Maybe it's because I haven't been able to get to sleep lately. Except for naps. Naps are okay. And it's the naps either, because it doesn't matter whether I've napped or not. I'm restless or something. Like I need to do something in these next few weeks. I really have a lot going on. I'm not bored. Don't know why I can't sleep. Won't sleep? Don't want to sleep? Grrrrrrrrr.

I do what Laura says

Laura says that if she's going to link to my blog, I have to actually update my blog. Since the majority of my time these days is spent downloading, burning, and watching TV...oh...and getting drunk...I can probably sqeeze in some regular updates.

I'm done with my bacc and my thesis and all that bullshit...so that's cool. I don't think it's really hit me that I'm leaving this place. This summer is going to be frickin' boring. Well, maybe not. The only person that is actually leaving right after graduation that I hang out with regularly is Laura. Everyone else will still be here. But how I will miss my Monday night coffee dates. I realized when I was driving her home today that I was going to have to miss the next (last) two, as I will be out of town. So we're going to reschedule for another day. Coffee dates are important enough to reschedule.

I had a weird weekend. As Damy was eager to point out, I got drunk 3 out of 4 days. That was the goal, so I guess it's good. Until Damy dragged me out Thursday night I was moping around the house freaking out that I had nothing to do. I feel much better now. I gave the bartender my number on Thursday night, and he called, but by that point I had already lost my phone. On Friday I went to Laura's bacc, and then out to lunch, and showed up to work way late at like 1:30ish. There was a note from my Mom saying that some guy named Bart had my cell phone. I proceeded to call Bart, who attempted to hit on me via my cell phone. He asked for my number. Apparently Bart is not intelligent enough to realize he could've gotten my number off my phone. I did not give it to him.
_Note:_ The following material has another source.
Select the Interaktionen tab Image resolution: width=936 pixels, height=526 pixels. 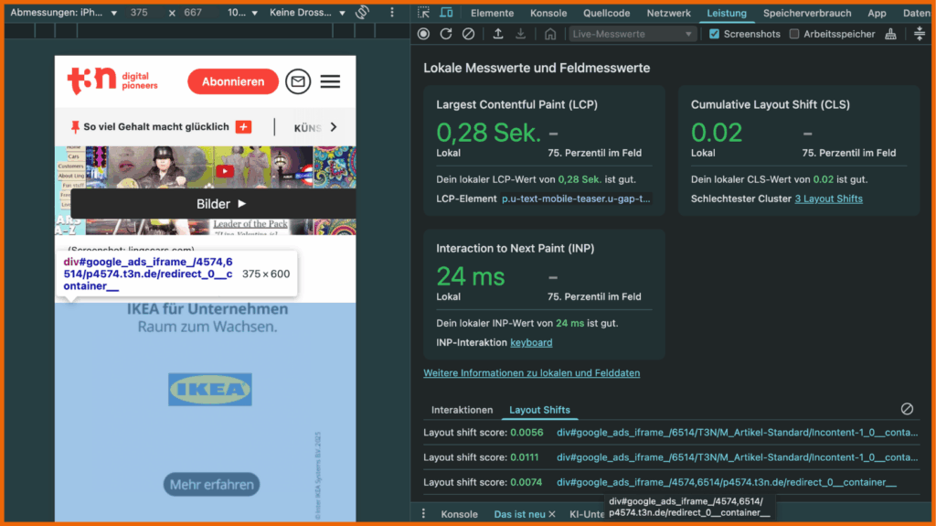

Friday night, I left work and stopped by the condo where this Bart fellow works (I didn't know people were really named Bart) to get my cell phone. I get home, and who pulls into the parking space next to me? No one other than Mr. Michael Gimignani. I'd put his middle name too, but I don't remember it. Something very italian, I think. Apparently he saw my car, and followed me home. Weird. So we sat around and talked for 3ish hours. It was...weird. I haven't seen him once since long before I dropped out of school. That was 2003. He has stopped lying. I got to ask him questions like 'how old are you' and 'how many siblings do you REALLY have'. Quite funny. I gave him a Swiss Missile Crisis (anyone else want one? they're fab, Jeb gave me like 10 of them) and parted...uh...civil?
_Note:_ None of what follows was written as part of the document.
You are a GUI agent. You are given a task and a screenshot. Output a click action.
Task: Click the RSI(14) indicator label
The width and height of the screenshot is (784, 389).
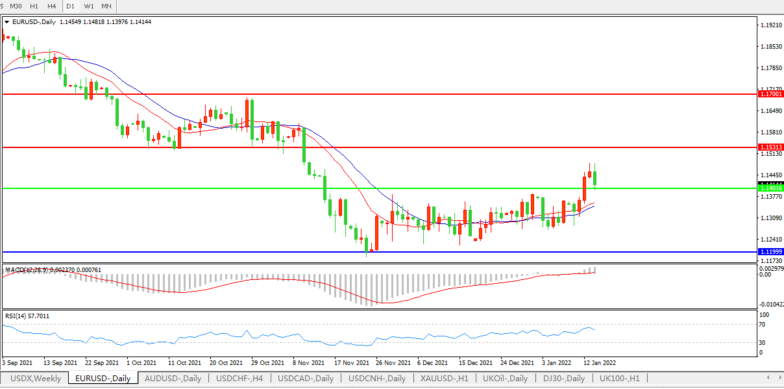point(27,316)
My weird night continued as Sarah Stamper showed up at the wall. We ended up hanging out all night and talking about all kinds of weird shit, new and old. Turns out her boyfriend has an apartment in the very building in Manhattan that I'm moving into. Weird.

So, it was a productive weekend. I relived three years in one night, and that was tiring, but it's good. Putting all my New College demons to rest, I guess. It's nice to leave things in a peaceful way. I'm glad to be done, but I can still wax nostalgic. (I've been wanting to use that phrase all night!)

I still think this summer's going to suck, though. I wish I didn't have to work. For the first time in my life, working seems like such a frickin' drag.

So there. That's a pretty good update. Right?